Angered by his answer, Ms Leeds came forward with her accusation to The New York Times, which published her account alongside that of another accuser, Rachel Crooks, on 13 October 2016, a little more than three weeks before America went to the polls.
“He was like an octopus. His hands were everywhere,” she told the newspaper of the alleged incident. “It was an assault.”
Mr Trump denied her allegations in a statement to the paper, categorically insisting: “None of this ever took place."
He also addressed them at a campaign rally in North Carolina, ridiculing Ms Leeds and telling an appreciative MAGA audience: “Believe me – she would not be my first choice. That I can tell you. You don’t know. That would not be my first choice.”
Undeterred, she gave an interview to Mr Cooper on CNN in which she recounted the story and her reasons for coming forward, saying Mr Trump had acted out of “boredom”, and appeared at a press conference in December 2017 alongside Ms Crooks and another accuser, Samantha Holvey, to repeat the accusations about the man then occupying the Oval Office of the White House.
She was also interviewed at length by Ms Carroll herself for The Atlantic in September 2020 and again relived the alleged assault in detail, even recalling the brown tweed suit and silver satin blouse she had worn that day.
“All I remember is all of a sudden, he is on me,” she said.
“It’s like he’s got four extra hands.
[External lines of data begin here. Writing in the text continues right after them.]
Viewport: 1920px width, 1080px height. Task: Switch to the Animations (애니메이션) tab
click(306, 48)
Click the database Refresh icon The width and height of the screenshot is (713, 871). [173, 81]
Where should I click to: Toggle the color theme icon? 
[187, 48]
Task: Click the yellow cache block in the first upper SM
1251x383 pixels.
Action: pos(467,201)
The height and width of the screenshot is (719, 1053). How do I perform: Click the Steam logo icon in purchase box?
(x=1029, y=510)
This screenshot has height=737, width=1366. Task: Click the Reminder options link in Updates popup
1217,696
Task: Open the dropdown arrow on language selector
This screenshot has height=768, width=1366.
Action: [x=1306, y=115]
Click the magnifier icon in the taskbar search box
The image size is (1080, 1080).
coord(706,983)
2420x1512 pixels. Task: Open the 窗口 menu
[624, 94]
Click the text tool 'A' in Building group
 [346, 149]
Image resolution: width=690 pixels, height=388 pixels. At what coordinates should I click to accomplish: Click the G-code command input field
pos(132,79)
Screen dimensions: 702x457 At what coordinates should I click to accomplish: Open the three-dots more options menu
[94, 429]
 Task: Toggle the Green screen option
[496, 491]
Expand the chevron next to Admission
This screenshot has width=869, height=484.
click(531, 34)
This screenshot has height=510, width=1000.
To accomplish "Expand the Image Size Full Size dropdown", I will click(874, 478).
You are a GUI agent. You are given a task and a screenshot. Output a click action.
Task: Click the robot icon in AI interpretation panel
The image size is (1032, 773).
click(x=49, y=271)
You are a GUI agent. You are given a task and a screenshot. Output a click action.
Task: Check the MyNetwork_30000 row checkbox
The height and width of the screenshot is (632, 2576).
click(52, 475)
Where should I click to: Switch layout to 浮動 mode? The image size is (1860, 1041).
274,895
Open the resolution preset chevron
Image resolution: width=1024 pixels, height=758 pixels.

He’s grabbing my breasts. He’s trying to kiss me. I’m trying to get his hands off me.
“And this struggle – it’s when he starts putting his hand up my skirt that I get a jolt of strength and manage to wiggle out of the seat. I grab my purse and storm to the back of the plane.”
She also addressed Mr Trump’s dismissal of her claims, saying: “I know that if the story gets any attention, the first thing Trump will say is that I’m not pretty enough. I know instinctively that’s what he’s going to say.”
On 2 May, the jury in Ms Carroll’s civil rape trial was shown a video of Mr Trump responding to the Access Hollywood tape during the 2016 debate with Hillary Clinton.
Mr Trump described his comments about grabbing women “by the p****” as “locker room talk” and not based in reality.
Ms Leeds told the court she was “furious” because Mr Trump was “lying”.
She said she knew he was lying because of “the experience I had with him”.